◆ Work request ◆
Reproduce the full set of records that follow, exactly as shown.
________________
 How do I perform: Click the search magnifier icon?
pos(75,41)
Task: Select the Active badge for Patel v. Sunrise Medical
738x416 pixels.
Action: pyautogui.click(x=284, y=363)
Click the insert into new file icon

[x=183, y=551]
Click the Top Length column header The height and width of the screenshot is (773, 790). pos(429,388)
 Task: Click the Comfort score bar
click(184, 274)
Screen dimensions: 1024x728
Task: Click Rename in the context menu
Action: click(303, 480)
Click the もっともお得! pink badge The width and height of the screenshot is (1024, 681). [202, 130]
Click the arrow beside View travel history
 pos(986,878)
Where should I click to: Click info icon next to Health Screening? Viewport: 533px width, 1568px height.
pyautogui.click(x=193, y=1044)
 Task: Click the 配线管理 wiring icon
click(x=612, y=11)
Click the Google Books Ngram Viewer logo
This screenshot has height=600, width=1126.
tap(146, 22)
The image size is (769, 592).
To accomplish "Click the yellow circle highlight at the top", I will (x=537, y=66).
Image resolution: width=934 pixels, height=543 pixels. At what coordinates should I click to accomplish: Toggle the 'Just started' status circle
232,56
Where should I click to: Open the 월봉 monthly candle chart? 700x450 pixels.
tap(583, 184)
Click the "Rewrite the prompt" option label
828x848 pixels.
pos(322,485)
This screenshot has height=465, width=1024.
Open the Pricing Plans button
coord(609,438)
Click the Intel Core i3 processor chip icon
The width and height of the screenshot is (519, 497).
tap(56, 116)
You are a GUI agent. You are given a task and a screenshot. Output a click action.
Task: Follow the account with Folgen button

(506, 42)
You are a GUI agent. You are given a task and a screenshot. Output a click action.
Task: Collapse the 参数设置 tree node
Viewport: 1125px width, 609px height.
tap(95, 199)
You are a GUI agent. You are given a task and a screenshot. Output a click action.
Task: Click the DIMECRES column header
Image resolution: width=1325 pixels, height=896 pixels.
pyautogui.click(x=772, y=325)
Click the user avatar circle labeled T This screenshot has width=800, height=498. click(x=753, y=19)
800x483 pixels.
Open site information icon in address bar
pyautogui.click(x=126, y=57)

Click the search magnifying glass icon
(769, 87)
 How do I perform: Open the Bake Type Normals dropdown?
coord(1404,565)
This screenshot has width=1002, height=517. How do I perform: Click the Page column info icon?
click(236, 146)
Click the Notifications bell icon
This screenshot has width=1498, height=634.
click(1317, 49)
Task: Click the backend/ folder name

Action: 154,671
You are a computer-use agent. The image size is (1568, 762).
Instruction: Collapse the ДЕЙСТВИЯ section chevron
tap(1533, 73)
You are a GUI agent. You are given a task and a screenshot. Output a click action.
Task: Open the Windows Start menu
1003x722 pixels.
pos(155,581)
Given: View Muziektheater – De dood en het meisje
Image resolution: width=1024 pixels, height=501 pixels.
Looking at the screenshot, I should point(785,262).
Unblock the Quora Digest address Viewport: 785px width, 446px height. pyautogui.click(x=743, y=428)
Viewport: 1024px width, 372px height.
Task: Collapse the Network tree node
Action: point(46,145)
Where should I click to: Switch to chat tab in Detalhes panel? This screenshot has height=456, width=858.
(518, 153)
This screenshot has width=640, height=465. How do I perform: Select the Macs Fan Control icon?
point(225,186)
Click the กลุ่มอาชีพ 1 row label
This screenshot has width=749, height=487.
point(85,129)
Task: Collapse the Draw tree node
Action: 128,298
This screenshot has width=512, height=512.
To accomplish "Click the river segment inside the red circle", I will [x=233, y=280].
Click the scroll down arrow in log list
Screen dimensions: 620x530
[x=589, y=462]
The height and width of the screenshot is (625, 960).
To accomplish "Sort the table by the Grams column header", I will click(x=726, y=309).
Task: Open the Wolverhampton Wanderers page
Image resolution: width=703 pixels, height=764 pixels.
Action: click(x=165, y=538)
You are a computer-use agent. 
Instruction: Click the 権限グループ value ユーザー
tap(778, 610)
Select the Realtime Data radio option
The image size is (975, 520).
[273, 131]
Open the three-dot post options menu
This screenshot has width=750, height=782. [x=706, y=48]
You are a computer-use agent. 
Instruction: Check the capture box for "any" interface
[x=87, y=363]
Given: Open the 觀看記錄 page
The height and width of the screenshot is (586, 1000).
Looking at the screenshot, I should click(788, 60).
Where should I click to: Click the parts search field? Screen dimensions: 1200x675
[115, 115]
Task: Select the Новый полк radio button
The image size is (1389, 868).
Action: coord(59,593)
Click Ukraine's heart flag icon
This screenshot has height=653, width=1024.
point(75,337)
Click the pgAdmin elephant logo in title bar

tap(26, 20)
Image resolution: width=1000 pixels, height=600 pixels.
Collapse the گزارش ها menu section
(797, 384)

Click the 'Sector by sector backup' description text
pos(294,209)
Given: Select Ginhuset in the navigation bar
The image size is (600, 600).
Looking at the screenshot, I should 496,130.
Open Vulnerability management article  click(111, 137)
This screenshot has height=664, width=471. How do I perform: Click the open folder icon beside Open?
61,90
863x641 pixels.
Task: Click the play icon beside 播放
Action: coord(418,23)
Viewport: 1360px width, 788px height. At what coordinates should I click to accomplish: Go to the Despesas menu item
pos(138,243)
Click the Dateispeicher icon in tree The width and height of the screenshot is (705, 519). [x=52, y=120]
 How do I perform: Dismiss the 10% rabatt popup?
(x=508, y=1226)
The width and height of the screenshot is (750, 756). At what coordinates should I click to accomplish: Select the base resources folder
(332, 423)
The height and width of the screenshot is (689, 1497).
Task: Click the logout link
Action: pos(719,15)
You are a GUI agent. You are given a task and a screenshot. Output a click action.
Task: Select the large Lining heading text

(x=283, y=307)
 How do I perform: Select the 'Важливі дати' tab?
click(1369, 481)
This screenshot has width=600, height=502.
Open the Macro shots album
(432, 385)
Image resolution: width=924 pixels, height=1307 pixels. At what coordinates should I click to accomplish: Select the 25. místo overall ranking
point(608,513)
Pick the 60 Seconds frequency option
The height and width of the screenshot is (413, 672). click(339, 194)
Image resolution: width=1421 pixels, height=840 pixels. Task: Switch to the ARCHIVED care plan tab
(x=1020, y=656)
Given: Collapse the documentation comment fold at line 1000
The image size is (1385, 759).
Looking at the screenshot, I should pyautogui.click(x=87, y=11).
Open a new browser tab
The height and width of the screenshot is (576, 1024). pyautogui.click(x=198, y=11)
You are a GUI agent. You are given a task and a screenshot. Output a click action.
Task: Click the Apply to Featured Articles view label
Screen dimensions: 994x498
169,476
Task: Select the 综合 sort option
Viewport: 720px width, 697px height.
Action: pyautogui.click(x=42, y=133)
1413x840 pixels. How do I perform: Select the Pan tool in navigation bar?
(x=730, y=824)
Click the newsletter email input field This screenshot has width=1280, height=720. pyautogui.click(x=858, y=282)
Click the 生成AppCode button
________________
◆ Problem solution ◆
 How do I perform: Click the search magnifier icon?
pos(75,41)
Task: Select the Active badge for Patel v. Sunrise Medical
738x416 pixels.
Action: pyautogui.click(x=284, y=363)
Click the insert into new file icon

[x=183, y=551]
Click the Top Length column header The height and width of the screenshot is (773, 790). pos(429,388)
 Task: Click the Comfort score bar
click(184, 274)
Screen dimensions: 1024x728
Task: Click Rename in the context menu
Action: click(303, 480)
Click the もっともお得! pink badge The width and height of the screenshot is (1024, 681). [202, 130]
Click the arrow beside View travel history
 pos(986,878)
Where should I click to: Click info icon next to Health Screening? Viewport: 533px width, 1568px height.
pyautogui.click(x=193, y=1044)
 Task: Click the 配线管理 wiring icon
click(x=612, y=11)
Click the Google Books Ngram Viewer logo
This screenshot has height=600, width=1126.
tap(146, 22)
The image size is (769, 592).
To accomplish "Click the yellow circle highlight at the top", I will (x=537, y=66).
Image resolution: width=934 pixels, height=543 pixels. At what coordinates should I click to accomplish: Toggle the 'Just started' status circle
232,56
Where should I click to: Open the 월봉 monthly candle chart? 700x450 pixels.
tap(583, 184)
Click the "Rewrite the prompt" option label
828x848 pixels.
pos(322,485)
This screenshot has height=465, width=1024.
Open the Pricing Plans button
coord(609,438)
Click the Intel Core i3 processor chip icon
The width and height of the screenshot is (519, 497).
tap(56, 116)
You are a GUI agent. You are given a task and a screenshot. Output a click action.
Task: Follow the account with Folgen button

(506, 42)
You are a GUI agent. You are given a task and a screenshot. Output a click action.
Task: Collapse the 参数设置 tree node
Viewport: 1125px width, 609px height.
tap(95, 199)
You are a GUI agent. You are given a task and a screenshot. Output a click action.
Task: Click the DIMECRES column header
Image resolution: width=1325 pixels, height=896 pixels.
pyautogui.click(x=772, y=325)
Click the user avatar circle labeled T This screenshot has width=800, height=498. click(x=753, y=19)
800x483 pixels.
Open site information icon in address bar
pyautogui.click(x=126, y=57)

Click the search magnifying glass icon
(769, 87)
 How do I perform: Open the Bake Type Normals dropdown?
coord(1404,565)
This screenshot has width=1002, height=517. How do I perform: Click the Page column info icon?
click(236, 146)
Click the Notifications bell icon
This screenshot has width=1498, height=634.
click(1317, 49)
Task: Click the backend/ folder name

Action: 154,671
You are a computer-use agent. The image size is (1568, 762).
Instruction: Collapse the ДЕЙСТВИЯ section chevron
tap(1533, 73)
You are a GUI agent. You are given a task and a screenshot. Output a click action.
Task: Open the Windows Start menu
1003x722 pixels.
pos(155,581)
Given: View Muziektheater – De dood en het meisje
Image resolution: width=1024 pixels, height=501 pixels.
Looking at the screenshot, I should point(785,262).
Unblock the Quora Digest address Viewport: 785px width, 446px height. pyautogui.click(x=743, y=428)
Viewport: 1024px width, 372px height.
Task: Collapse the Network tree node
Action: point(46,145)
Where should I click to: Switch to chat tab in Detalhes panel? This screenshot has height=456, width=858.
(518, 153)
This screenshot has width=640, height=465. How do I perform: Select the Macs Fan Control icon?
point(225,186)
Click the กลุ่มอาชีพ 1 row label
This screenshot has width=749, height=487.
point(85,129)
Task: Collapse the Draw tree node
Action: 128,298
This screenshot has width=512, height=512.
To accomplish "Click the river segment inside the red circle", I will [x=233, y=280].
Click the scroll down arrow in log list
Screen dimensions: 620x530
[x=589, y=462]
The height and width of the screenshot is (625, 960).
To accomplish "Sort the table by the Grams column header", I will click(x=726, y=309).
Task: Open the Wolverhampton Wanderers page
Image resolution: width=703 pixels, height=764 pixels.
Action: click(x=165, y=538)
You are a computer-use agent. 
Instruction: Click the 権限グループ value ユーザー
tap(778, 610)
Select the Realtime Data radio option
The image size is (975, 520).
[273, 131]
Open the three-dot post options menu
This screenshot has width=750, height=782. [x=706, y=48]
You are a computer-use agent. 
Instruction: Check the capture box for "any" interface
[x=87, y=363]
Given: Open the 觀看記錄 page
The height and width of the screenshot is (586, 1000).
Looking at the screenshot, I should click(788, 60).
Where should I click to: Click the parts search field? Screen dimensions: 1200x675
[115, 115]
Task: Select the Новый полк radio button
The image size is (1389, 868).
Action: coord(59,593)
Click Ukraine's heart flag icon
This screenshot has height=653, width=1024.
point(75,337)
Click the pgAdmin elephant logo in title bar

tap(26, 20)
Image resolution: width=1000 pixels, height=600 pixels.
Collapse the گزارش ها menu section
(797, 384)

Click the 'Sector by sector backup' description text
pos(294,209)
Given: Select Ginhuset in the navigation bar
The image size is (600, 600).
Looking at the screenshot, I should 496,130.
Open Vulnerability management article  click(111, 137)
This screenshot has height=664, width=471. How do I perform: Click the open folder icon beside Open?
61,90
863x641 pixels.
Task: Click the play icon beside 播放
Action: coord(418,23)
Viewport: 1360px width, 788px height. At what coordinates should I click to accomplish: Go to the Despesas menu item
pos(138,243)
Click the Dateispeicher icon in tree The width and height of the screenshot is (705, 519). [x=52, y=120]
 How do I perform: Dismiss the 10% rabatt popup?
(x=508, y=1226)
The width and height of the screenshot is (750, 756). At what coordinates should I click to accomplish: Select the base resources folder
(332, 423)
The height and width of the screenshot is (689, 1497).
Task: Click the logout link
Action: pos(719,15)
You are a GUI agent. You are given a task and a screenshot. Output a click action.
Task: Select the large Lining heading text

(x=283, y=307)
 How do I perform: Select the 'Важливі дати' tab?
click(1369, 481)
This screenshot has width=600, height=502.
Open the Macro shots album
(432, 385)
Image resolution: width=924 pixels, height=1307 pixels. At what coordinates should I click to accomplish: Select the 25. místo overall ranking
point(608,513)
Pick the 60 Seconds frequency option
The height and width of the screenshot is (413, 672). click(339, 194)
Image resolution: width=1421 pixels, height=840 pixels. Task: Switch to the ARCHIVED care plan tab
(x=1020, y=656)
Given: Collapse the documentation comment fold at line 1000
The image size is (1385, 759).
Looking at the screenshot, I should pyautogui.click(x=87, y=11).
Open a new browser tab
The height and width of the screenshot is (576, 1024). pyautogui.click(x=198, y=11)
You are a GUI agent. You are given a task and a screenshot. Output a click action.
Task: Click the Apply to Featured Articles view label
Screen dimensions: 994x498
169,476
Task: Select the 综合 sort option
Viewport: 720px width, 697px height.
Action: pyautogui.click(x=42, y=133)
1413x840 pixels. How do I perform: Select the Pan tool in navigation bar?
(x=730, y=824)
Click the newsletter email input field This screenshot has width=1280, height=720. pyautogui.click(x=858, y=282)
Click the 生成AppCode button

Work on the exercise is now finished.